Jeff Amy with the Associated Press in an excellent analysis of the Mississippi’s economy said, “State spending this year is roughly $800 million behind where it would have been if spending had kept pace with inflation since 2010.” He said some of the shortfall comes “from hundreds of millions in tax cuts.”
Lt. Gov. Tate Reeves liked that. “For us to have enacted the largest tax cut in state history and still expect that we’re actually going to collect flat revenue year-over-year,” Reeves told Amy, “I think that says an awful lot about the direction that we’re trying to send our government in being fiscally responsible and fiscally prudent.”
Uh, the historic tax cuts have yet to fully kick in. Nevertheless, Reeves’ comment is bad news for community colleges, schools, universities, and agencies hoping tight budgets will go away.
But, it is terrible news for teachers and state retirees.
No budget growth means no state pay increases for teachers. It’s already hard for many schools to attract and keep good teachers. With no state raises, they won’t, except in better off districts able to increase local property taxes.
For state retirees, no budget growth has a more indirect impact. Flat budgets for colleges, agencies, etc., will cause cuts in public employment. As inflation driven expenses eat into their stagnant budgets, agencies only option will be to cut jobs. That means fewer employees paying into the Public Employees’ Retirement System of Mississippi (PERS) over time.

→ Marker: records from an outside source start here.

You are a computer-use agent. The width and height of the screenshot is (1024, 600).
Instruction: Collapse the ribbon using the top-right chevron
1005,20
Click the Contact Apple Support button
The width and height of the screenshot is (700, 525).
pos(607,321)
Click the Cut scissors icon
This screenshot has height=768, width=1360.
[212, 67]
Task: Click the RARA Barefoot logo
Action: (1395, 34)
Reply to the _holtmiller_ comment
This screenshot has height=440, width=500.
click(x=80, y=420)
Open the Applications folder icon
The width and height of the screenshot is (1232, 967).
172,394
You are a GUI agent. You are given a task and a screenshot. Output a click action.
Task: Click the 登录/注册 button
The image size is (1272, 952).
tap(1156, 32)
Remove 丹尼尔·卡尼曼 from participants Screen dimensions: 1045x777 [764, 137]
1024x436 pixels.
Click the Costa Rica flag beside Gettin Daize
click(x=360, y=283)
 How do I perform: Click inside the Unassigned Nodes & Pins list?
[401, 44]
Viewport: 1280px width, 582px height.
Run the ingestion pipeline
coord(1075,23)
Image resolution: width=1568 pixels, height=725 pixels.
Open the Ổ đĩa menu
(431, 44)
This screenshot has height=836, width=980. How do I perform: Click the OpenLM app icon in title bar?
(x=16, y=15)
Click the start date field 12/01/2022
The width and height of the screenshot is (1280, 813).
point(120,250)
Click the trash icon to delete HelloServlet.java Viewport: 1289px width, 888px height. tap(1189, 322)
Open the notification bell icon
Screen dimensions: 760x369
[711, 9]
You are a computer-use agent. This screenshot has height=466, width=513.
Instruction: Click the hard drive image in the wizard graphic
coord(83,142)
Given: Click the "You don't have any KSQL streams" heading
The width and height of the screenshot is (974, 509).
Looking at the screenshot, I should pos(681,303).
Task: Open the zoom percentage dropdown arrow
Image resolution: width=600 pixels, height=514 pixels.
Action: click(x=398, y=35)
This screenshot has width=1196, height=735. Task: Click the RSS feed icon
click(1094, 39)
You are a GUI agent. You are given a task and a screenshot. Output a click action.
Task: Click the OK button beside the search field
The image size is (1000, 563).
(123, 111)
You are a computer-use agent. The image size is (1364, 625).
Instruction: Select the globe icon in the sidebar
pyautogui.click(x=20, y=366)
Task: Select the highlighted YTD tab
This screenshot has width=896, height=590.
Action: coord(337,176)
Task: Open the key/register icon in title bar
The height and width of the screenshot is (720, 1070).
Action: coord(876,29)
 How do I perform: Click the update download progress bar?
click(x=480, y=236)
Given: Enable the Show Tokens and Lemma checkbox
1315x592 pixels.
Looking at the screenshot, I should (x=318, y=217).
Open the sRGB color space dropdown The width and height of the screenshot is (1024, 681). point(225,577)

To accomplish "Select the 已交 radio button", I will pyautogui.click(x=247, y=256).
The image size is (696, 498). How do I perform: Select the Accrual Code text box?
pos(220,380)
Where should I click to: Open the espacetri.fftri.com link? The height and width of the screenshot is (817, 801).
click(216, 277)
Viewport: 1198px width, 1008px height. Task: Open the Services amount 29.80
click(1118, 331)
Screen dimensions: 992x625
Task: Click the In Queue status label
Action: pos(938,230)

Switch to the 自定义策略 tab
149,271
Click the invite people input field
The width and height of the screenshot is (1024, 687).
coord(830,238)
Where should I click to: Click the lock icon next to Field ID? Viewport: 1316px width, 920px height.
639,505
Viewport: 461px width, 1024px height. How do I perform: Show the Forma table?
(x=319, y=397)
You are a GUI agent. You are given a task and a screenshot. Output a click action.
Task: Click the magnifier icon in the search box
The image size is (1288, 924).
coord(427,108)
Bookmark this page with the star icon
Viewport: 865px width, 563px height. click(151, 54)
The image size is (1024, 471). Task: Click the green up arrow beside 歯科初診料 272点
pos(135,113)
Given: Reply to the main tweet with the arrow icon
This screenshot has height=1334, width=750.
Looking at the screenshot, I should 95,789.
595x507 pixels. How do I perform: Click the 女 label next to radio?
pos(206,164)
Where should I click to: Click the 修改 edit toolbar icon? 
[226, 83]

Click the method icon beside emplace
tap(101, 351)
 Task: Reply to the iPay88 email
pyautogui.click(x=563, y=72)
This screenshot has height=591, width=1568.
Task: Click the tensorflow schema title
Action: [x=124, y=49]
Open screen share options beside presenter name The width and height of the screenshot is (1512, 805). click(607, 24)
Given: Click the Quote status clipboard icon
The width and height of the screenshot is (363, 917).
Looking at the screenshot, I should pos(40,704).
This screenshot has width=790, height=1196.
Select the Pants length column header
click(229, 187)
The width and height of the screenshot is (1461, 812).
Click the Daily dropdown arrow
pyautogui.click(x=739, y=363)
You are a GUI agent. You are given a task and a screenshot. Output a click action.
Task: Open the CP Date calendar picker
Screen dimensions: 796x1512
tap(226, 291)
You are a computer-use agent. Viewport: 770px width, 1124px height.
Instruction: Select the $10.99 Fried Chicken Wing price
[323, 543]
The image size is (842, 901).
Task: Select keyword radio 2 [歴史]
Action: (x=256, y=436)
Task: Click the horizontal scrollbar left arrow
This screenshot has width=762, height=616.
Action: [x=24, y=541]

Why is that bad for retirees?
Last September, PERS board chair Lynn Fitch called a special meeting to look at the long-term health of the retirement system. PERS’ unfunded pension liabilities have hovered around 40% (a funded level of 60%) for several years, drawing negative comments from national credit ratings agencies. In her role as State Treasurer, that is a concern for Fitch.
At the meeting PERS Executive Director Pat Robertson presented a new computer model that could predict future PERS funding levels based on changes in key factors such as investments, number of retirees, and number of public employees. One scenario run at the meeting included above average investment returns, current retirement trends, but a slight 0.25% annual decrease in the number of public employees. The model projected PERS’ unfunded pension liabilities would increase to near 50%.
If Reeves’ fiscal plan is for built-in tax cuts over the next 10 years to keep state spending flat, this scenario will become a reality. Then, any bad investment year(s) or surge in retirees (likely with flat spending) would put PERS and retirees’ pensions in jeopardy.
Note: Few board members publicly express concerns about PERS financial health. But at this meeting the newest member, former State Insurance Commissioner George Dale, spoke up saying he has concerns. Dale spent 11 years in the Moss Point school system before his 32 years as insurance commissioner so he knows how government works. If he has concerns, retirees should pay attention.